#### TASK DETAILS
Starting at the line that holds "Click the Choose color map preset icon", quote every line through the end of the records, both boundary lines included. Omit the pictures.
BEGIN
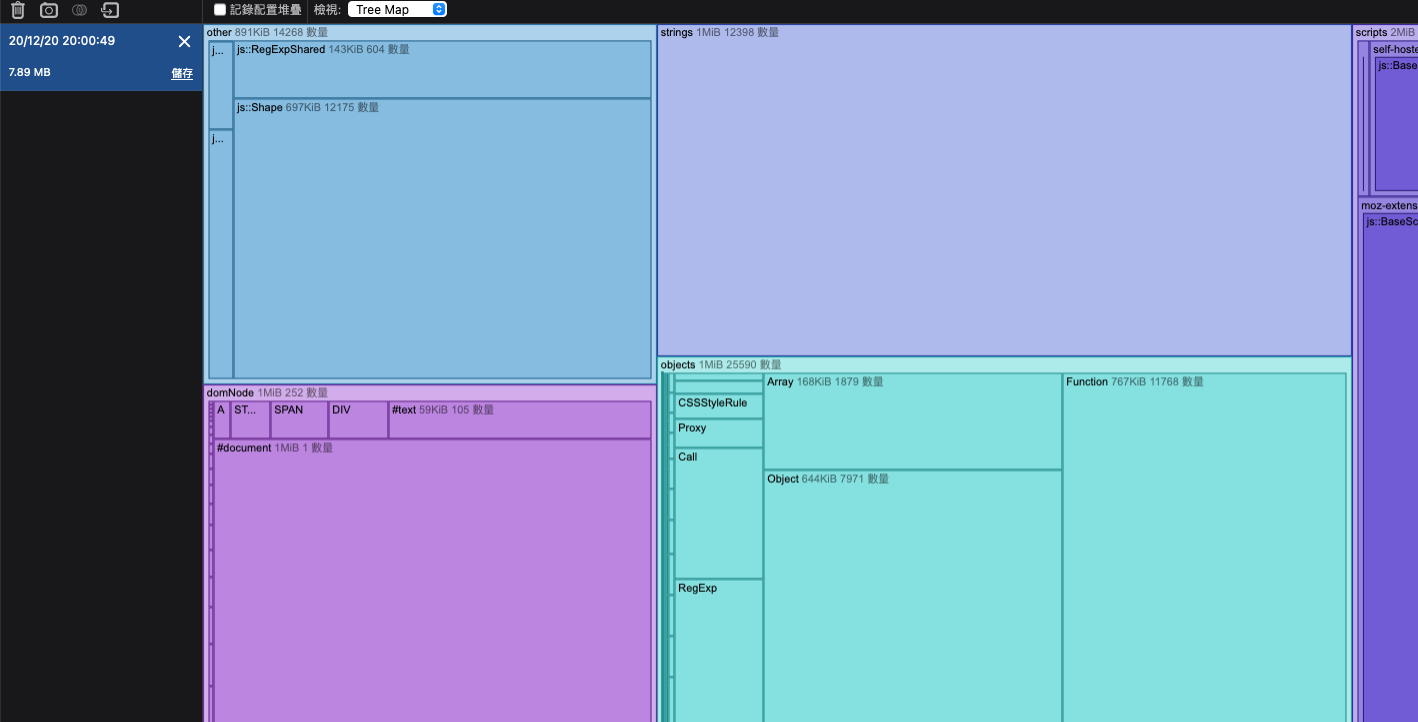Click the CSSStyleRule treemap cell
This screenshot has width=1418, height=722.
click(718, 406)
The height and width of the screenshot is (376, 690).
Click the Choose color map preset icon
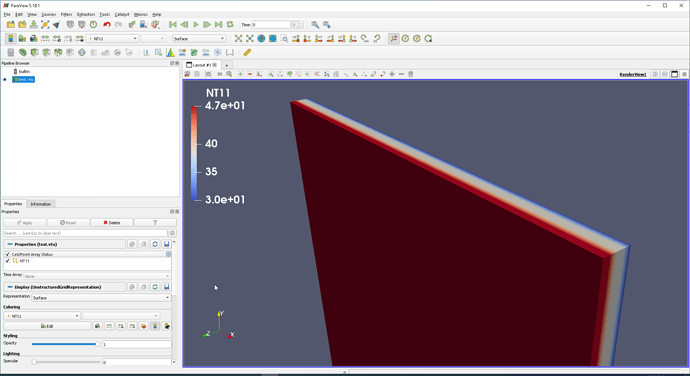click(x=143, y=326)
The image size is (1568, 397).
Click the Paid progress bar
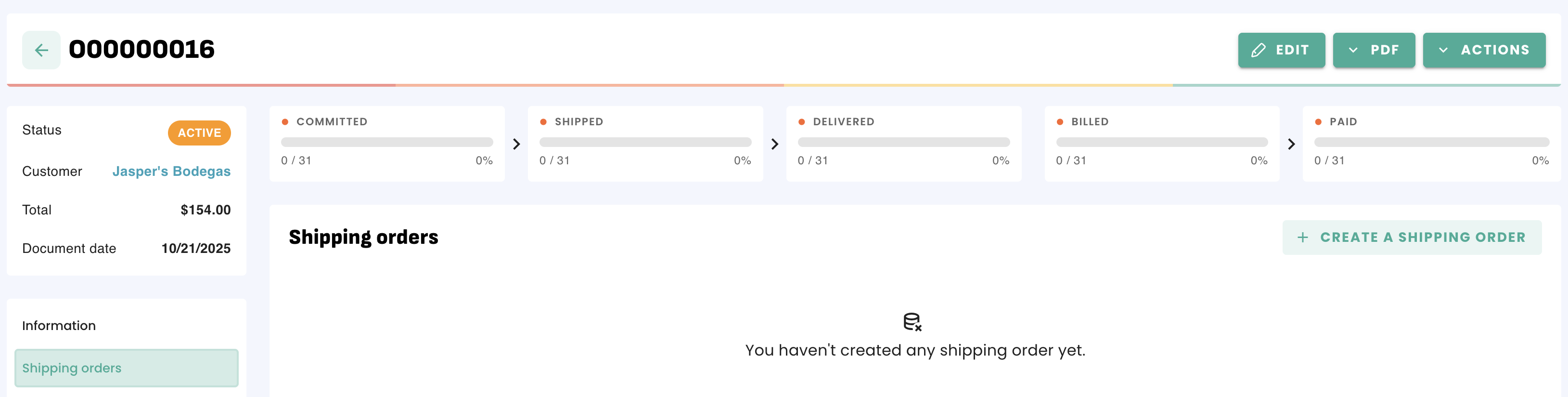(x=1431, y=143)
END
#### EXERCISE RESPONSE
Click the Choose color map preset icon
click(x=143, y=326)
The image size is (1568, 397).
Click the Paid progress bar
(x=1431, y=143)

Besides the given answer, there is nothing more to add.